Many of the decisions that you make and the solutions that you seek in your partnerships and friendships fall within this area and can be resolved with goodwill and a desire to find paths that work for both parties.

• • •

Your needs are more important, though recognizing them can be unclear. Is owning a dog something you want or something you need? Is having art in your life a need or a value? But you can say for sure that a need is something without which your life feels incomplete.

Needs, beyond the very basic ones we all share like food, water, and air, are also potentially malleable. They may be about the material world, but may also be emotional in nature, and they might be so deeply entrenched from childhood or society that they feel almost like they are wired in. Does this make them permanent, or something you can work around?

Some examples of what people might feel they need:

  • you feel a need to be taken care of
  • you have a strong need to feel safe
  • you feel the need for deeper conversations
  • you feel the need for a physically active lifestyle

• • •

Lastly, we come to values. The very word “value” can be used in different ways. It can be an ethical value like the golden rule. Or it can mean what you value, not just in a material sense, but characteristics like loyalty, praise, or freedom. Values change slowly, if at all. Wants and needs have underlying values, and those values are at the very center of your choices and actions. They’re ethical, moral, and spiritual.

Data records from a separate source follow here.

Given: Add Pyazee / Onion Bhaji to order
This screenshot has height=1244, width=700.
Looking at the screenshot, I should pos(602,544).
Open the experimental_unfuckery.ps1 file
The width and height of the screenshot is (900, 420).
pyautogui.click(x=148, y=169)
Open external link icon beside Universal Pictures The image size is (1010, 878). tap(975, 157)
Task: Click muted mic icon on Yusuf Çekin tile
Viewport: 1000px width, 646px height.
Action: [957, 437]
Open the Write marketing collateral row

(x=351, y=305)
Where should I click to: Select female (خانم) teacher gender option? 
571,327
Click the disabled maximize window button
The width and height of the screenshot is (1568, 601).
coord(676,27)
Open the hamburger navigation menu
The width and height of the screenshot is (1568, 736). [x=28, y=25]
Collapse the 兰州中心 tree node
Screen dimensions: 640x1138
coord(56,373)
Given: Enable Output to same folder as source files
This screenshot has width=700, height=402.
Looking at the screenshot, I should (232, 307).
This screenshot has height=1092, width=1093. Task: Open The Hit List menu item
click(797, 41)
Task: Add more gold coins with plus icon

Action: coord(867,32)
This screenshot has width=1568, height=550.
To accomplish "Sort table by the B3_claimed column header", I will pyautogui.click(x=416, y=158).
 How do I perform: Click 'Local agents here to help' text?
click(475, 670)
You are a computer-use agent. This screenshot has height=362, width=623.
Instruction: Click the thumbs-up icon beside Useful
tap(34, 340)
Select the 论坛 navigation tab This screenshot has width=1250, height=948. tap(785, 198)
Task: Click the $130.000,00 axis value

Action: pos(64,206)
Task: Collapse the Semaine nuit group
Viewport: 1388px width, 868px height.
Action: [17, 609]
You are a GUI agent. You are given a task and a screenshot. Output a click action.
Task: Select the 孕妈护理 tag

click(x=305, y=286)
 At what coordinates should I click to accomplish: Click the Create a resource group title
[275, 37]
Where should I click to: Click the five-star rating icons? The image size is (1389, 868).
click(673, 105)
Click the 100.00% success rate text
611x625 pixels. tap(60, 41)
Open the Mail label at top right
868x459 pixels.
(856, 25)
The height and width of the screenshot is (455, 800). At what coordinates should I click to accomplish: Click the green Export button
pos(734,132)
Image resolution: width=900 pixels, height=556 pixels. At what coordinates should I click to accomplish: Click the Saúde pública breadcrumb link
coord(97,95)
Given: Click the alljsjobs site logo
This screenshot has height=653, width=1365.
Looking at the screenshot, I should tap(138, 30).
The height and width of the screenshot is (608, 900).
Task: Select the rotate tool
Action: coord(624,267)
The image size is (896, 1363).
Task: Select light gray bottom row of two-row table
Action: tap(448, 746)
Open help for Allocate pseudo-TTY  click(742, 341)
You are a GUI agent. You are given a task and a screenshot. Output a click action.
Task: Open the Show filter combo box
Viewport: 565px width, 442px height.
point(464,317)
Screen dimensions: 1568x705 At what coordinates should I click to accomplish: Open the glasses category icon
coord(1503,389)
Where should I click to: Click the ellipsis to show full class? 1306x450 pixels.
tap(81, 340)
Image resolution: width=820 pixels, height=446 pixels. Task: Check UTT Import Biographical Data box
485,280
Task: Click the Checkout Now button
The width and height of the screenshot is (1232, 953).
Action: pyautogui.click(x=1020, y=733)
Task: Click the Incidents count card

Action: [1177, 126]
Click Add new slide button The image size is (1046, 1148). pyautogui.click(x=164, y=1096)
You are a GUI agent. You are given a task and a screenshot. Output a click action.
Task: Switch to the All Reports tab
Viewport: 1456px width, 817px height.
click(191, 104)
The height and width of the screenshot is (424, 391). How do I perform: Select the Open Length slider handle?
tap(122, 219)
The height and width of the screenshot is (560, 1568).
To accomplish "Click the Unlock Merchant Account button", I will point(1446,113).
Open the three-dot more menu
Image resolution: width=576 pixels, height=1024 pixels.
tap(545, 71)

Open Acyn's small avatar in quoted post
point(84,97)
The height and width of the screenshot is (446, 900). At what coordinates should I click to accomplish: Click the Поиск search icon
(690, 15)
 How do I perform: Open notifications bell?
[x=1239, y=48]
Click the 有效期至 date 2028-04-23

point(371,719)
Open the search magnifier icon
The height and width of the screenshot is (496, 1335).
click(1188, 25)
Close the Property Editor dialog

Some of these values are so intrinsic to who you are and how you want to be that they underlie everything that you do and decide. They are your core values; how things should be in life. They affect how you feel and respond to other people.

Core values are not beliefs; they underlie beliefs. They affect how you behave, the way you respond to others, and how you make decisions. They’re the areas that most represent who you are and what has true meaning for you in life.

Core values, just like emotions, are felt, not thought. It’s a deep sense that you have, and then you find words to describe the feeling. It’s often hard to see core values because they’re difficult to distinguish from so many other values that we inherit from family, acquire through friends, adopt through society or buy into through advertising.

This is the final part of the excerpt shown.